For IPv6, the guest or namespace is assigned, via SLAAC, a prefix derived from the address of the upstream interface of the host, the same default route as the default route of the host, and, if a DHCPv6 client is running in the guest or namespace, also the same address as the upstream address of the host. This means that, with a DHCPv6 client in the guest or namespace, addresses don't need to be translated. Should the client use a different address, the destination address is translated for packets going to the guest or to the namespace.

Local connections with passt

For UDP and TCP, for both IPv4 and IPv6, packets from the host addressed to a loopback address are forwarded to the guest with their source address changed to the address of the gateway or first hop of the default route. This mapping is reversed on the other way.

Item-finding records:
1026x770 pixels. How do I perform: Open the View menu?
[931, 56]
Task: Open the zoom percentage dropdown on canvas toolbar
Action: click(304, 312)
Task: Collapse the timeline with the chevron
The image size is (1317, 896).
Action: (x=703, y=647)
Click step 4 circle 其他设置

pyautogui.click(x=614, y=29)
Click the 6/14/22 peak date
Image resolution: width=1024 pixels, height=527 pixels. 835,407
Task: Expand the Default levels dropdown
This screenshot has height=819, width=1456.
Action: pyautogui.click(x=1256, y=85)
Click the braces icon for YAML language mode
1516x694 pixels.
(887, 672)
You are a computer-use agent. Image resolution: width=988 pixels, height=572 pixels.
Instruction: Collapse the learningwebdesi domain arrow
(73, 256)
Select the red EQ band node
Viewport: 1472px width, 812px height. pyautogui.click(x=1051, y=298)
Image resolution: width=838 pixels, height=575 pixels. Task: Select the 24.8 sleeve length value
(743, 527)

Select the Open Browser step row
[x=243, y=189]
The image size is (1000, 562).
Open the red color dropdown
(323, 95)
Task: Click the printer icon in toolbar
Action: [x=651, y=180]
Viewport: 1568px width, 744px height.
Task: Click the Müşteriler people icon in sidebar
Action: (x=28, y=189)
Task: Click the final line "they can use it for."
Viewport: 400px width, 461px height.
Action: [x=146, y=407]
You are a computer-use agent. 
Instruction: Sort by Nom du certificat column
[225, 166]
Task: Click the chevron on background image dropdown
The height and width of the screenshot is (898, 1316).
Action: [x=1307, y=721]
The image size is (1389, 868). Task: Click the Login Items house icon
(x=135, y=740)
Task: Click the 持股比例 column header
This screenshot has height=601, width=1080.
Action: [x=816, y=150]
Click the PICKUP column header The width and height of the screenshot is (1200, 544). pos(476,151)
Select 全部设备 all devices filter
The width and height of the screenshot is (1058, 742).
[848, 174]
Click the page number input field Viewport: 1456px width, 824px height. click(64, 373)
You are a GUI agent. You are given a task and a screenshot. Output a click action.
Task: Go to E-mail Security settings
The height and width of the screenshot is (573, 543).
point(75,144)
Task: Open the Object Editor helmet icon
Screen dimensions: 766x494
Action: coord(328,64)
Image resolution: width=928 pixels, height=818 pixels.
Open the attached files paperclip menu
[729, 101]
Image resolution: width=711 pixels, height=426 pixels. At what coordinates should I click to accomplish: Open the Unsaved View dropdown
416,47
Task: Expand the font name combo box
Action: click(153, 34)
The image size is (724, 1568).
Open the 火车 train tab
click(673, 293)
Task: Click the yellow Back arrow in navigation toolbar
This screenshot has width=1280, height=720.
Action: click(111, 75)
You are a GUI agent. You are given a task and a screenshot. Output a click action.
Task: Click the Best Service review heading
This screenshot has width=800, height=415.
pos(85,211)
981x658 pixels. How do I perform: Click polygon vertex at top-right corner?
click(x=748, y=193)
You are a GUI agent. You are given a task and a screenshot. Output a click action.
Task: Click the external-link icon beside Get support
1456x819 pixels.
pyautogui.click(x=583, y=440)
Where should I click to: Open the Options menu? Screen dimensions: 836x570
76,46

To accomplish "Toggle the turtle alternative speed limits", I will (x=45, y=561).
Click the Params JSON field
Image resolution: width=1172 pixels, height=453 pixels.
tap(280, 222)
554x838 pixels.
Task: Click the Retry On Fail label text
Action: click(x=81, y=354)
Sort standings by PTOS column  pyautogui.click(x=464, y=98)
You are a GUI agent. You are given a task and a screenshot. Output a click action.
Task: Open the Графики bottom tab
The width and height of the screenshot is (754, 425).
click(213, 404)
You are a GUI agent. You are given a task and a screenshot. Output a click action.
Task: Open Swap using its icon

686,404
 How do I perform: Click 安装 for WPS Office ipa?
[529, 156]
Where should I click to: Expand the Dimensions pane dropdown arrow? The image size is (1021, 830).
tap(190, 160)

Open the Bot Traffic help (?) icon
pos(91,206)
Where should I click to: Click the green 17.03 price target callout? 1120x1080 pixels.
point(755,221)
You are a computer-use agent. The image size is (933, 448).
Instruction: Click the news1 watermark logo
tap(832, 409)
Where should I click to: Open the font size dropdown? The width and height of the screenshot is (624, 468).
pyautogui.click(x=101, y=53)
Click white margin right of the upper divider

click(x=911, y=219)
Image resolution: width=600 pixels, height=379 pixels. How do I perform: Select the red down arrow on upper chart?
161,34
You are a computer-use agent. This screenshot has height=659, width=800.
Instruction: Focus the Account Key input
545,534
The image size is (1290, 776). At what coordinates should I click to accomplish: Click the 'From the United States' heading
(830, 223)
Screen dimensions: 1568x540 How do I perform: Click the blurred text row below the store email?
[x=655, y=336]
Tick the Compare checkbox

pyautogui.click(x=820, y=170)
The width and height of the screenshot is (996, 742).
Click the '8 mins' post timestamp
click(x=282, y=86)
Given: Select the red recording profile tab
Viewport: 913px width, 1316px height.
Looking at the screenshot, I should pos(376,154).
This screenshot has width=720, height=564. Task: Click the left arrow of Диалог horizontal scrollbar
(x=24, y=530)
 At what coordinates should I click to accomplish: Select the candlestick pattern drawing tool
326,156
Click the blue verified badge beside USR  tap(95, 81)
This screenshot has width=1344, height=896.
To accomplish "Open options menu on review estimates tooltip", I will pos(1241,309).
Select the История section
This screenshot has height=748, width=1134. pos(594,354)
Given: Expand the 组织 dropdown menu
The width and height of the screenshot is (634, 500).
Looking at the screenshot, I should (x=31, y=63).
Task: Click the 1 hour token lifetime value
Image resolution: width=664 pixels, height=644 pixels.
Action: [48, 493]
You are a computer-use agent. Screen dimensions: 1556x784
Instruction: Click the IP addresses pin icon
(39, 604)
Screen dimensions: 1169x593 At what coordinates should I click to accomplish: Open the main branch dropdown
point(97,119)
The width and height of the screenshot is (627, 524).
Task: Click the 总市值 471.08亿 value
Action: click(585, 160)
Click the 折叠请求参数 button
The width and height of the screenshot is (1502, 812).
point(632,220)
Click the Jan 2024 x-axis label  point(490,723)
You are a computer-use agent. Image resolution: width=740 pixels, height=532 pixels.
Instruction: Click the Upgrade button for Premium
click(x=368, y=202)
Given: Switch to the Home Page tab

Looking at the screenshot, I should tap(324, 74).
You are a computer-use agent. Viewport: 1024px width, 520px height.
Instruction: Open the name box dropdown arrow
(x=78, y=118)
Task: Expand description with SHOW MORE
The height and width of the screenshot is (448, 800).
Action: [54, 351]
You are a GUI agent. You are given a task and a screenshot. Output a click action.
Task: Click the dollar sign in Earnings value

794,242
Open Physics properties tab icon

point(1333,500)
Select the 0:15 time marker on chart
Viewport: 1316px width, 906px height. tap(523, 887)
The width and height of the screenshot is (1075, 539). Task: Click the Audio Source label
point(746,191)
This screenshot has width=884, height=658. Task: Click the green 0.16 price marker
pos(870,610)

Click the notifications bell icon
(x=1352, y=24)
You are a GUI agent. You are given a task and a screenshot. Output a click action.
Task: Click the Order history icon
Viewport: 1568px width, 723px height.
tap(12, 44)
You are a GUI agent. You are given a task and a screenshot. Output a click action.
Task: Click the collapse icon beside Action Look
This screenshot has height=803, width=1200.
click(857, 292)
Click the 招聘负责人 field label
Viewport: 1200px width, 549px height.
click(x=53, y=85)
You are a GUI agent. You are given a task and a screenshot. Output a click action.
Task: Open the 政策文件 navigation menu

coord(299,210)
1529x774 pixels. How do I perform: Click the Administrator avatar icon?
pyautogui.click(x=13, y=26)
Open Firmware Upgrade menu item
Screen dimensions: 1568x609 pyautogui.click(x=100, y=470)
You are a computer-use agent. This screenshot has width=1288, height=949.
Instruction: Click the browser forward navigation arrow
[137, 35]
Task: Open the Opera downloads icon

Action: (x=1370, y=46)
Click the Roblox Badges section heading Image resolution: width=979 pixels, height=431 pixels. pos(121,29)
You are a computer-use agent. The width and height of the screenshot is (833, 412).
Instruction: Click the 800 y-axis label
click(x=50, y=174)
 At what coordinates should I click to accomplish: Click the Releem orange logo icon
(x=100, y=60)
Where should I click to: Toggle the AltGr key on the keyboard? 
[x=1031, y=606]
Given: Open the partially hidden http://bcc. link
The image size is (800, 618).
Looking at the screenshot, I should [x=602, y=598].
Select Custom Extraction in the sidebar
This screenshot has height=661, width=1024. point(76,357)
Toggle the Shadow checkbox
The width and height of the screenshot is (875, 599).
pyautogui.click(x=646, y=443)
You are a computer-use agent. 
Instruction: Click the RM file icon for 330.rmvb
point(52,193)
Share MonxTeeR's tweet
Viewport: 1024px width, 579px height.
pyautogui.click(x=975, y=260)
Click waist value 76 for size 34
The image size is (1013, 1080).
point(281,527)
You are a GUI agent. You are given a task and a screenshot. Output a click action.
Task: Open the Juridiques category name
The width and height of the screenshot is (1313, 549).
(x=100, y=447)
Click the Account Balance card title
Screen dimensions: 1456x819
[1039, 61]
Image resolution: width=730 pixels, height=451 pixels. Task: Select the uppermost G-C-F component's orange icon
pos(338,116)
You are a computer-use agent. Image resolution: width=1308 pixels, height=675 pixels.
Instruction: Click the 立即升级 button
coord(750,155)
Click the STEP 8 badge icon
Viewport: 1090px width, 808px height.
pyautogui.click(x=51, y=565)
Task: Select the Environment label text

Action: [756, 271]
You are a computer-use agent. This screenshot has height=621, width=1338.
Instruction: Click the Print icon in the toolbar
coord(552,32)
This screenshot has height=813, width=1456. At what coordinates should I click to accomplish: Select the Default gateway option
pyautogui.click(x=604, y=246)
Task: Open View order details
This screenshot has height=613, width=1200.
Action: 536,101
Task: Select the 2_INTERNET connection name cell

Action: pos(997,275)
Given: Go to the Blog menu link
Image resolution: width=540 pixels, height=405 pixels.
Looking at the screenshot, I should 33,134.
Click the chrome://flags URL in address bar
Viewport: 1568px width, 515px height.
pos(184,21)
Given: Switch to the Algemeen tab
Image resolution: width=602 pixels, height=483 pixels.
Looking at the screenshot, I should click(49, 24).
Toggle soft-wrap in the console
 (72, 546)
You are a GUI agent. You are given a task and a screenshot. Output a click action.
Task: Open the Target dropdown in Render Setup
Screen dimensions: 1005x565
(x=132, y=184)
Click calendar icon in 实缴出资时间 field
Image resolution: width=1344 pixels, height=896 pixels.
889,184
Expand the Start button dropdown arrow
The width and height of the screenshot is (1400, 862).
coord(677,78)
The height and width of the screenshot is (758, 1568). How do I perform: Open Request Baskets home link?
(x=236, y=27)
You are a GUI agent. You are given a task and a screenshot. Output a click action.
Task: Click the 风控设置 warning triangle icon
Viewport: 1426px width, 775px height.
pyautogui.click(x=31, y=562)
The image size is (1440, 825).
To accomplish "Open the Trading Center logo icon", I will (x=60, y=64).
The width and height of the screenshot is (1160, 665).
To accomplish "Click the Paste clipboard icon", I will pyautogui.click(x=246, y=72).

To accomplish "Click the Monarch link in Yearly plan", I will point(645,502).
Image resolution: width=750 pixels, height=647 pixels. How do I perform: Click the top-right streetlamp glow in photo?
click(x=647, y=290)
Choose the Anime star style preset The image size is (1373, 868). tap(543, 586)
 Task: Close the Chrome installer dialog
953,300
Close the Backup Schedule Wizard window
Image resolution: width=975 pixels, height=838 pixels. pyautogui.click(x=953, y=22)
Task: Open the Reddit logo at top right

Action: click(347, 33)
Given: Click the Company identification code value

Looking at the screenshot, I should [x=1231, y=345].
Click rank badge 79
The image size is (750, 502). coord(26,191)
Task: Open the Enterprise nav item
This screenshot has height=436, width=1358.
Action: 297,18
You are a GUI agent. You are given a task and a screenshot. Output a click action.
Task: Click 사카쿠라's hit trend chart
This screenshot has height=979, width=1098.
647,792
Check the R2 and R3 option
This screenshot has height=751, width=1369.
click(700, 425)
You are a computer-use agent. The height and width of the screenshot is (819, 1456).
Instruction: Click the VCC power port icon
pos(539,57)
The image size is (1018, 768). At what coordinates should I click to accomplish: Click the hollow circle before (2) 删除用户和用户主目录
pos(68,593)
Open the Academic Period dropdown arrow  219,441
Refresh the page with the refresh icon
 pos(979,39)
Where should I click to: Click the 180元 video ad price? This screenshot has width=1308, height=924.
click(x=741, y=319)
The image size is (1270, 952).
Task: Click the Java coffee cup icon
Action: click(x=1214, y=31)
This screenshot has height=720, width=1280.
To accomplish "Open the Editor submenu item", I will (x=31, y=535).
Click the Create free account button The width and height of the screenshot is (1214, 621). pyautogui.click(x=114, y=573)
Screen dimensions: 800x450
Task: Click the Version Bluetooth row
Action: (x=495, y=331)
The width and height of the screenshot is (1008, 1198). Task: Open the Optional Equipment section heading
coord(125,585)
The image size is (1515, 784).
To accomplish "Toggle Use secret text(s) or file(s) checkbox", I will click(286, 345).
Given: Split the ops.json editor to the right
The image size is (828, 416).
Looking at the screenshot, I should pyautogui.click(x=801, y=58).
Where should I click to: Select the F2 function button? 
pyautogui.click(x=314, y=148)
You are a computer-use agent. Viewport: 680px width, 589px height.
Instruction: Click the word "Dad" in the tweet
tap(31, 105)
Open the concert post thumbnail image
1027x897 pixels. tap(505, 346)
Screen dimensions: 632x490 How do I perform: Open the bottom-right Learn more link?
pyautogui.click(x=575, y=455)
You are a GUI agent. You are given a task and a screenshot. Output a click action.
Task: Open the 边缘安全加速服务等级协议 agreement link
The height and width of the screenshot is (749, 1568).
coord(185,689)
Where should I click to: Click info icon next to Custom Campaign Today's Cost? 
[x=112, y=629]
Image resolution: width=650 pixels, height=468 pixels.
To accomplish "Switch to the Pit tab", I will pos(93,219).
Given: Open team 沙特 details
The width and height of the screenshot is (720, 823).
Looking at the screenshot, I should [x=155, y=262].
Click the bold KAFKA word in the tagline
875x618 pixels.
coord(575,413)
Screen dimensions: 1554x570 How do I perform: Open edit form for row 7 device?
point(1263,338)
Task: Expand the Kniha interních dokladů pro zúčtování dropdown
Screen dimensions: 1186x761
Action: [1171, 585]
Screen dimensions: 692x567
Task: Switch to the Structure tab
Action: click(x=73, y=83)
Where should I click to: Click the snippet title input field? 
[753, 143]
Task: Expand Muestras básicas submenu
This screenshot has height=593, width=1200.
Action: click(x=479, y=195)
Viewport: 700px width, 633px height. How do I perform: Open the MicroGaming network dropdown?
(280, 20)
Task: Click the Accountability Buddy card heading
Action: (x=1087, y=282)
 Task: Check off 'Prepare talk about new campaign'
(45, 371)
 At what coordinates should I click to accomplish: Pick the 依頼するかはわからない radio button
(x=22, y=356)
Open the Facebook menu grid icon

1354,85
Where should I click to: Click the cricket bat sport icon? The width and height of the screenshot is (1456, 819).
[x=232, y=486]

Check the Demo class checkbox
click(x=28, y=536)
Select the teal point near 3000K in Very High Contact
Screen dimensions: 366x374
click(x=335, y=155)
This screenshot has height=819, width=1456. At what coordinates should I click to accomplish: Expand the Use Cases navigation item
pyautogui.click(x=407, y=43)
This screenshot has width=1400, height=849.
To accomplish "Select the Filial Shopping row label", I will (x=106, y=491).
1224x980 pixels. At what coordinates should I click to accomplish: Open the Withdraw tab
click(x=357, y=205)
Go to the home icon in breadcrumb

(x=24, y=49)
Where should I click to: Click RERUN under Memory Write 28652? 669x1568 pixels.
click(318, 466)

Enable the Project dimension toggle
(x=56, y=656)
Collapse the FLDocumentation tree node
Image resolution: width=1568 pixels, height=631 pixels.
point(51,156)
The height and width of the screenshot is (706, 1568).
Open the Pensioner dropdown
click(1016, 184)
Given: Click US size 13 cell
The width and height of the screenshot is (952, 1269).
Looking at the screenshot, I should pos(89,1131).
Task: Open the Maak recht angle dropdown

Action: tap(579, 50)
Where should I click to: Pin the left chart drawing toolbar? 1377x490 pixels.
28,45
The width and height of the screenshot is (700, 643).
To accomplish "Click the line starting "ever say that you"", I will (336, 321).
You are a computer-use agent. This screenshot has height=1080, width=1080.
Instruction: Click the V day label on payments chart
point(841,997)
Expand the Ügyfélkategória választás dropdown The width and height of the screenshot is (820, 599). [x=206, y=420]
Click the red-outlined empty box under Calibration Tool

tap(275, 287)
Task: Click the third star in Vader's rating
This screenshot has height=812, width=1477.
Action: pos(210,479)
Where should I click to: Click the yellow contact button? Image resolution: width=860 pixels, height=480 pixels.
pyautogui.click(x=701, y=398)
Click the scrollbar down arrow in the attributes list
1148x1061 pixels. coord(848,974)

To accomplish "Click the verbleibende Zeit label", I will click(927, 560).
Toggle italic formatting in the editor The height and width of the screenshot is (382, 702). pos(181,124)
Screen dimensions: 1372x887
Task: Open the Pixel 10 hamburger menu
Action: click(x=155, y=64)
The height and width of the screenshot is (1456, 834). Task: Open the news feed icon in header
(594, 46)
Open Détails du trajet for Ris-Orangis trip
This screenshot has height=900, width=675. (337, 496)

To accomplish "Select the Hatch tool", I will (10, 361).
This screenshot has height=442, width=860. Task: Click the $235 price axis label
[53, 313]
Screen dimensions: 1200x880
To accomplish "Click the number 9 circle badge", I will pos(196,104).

• **What needs to be done**:
In the passt networking text, what does the source address become when a packet from the host, addressed to a loopback address, is forwarded to the guest?

• **Correct answer**:
It becomes the address of the gateway or first hop of the default route.